El trabajo está en volver ese «dilema» en un «problema», donde lo que vemos es que los dos extremos del dilema no son más que los «cursos de acción extremos», pasamos de un mundo de blanco y negro a un mundo de grises donde debemos elegir con prudencia entre todos esos cursos de acción intermedios… o justificar, en último caso, por qué se elige un curso de acción extremo (que puede ser, tras todo el análisis, el más óptimo y prudente).

Aquí las decisiones también deben tomarse teniendo en cuenta nuestra capacidad de llevarlas a cabo. De nada sirve trazar una resolución que es imposible, salvo para frustrarnos. Es lógico y razonable descubrir qué carencias tenemos al analizar vías de acción que no podemos ejecutar por falta de capacidad (medios humanos o materiales) y marcarnos como objetivo a medio o largo plazo cubrir dicha falta para poder realizar mejores actuaciones en el futuro.

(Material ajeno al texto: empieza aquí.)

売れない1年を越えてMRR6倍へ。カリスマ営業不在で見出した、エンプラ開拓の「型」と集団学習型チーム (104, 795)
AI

Tener varios cursos de acción permite reaccionar más rápido cuando uno de estos (el preferible) no se puede realizar (por el motivo que sea, tal vez nos encontramos con la resistencia real de la persona destinataria o de la dirección de la entidad o una imposibilidad legal que surge a posteriori) o no ha dado los frutos deseados (porque nos equivocamos al diseñarlo o al implementarlo o porque dependía de terceras personas donde no se ha conseguido la pretensión o simplemente porque esto no es una ciencia exacta y a veces cosas que en su día funcionaban dejan de hacerlo en un caso similar) tenemos ya diseñadas o, al menos, boceteadas las alternativas de actuación.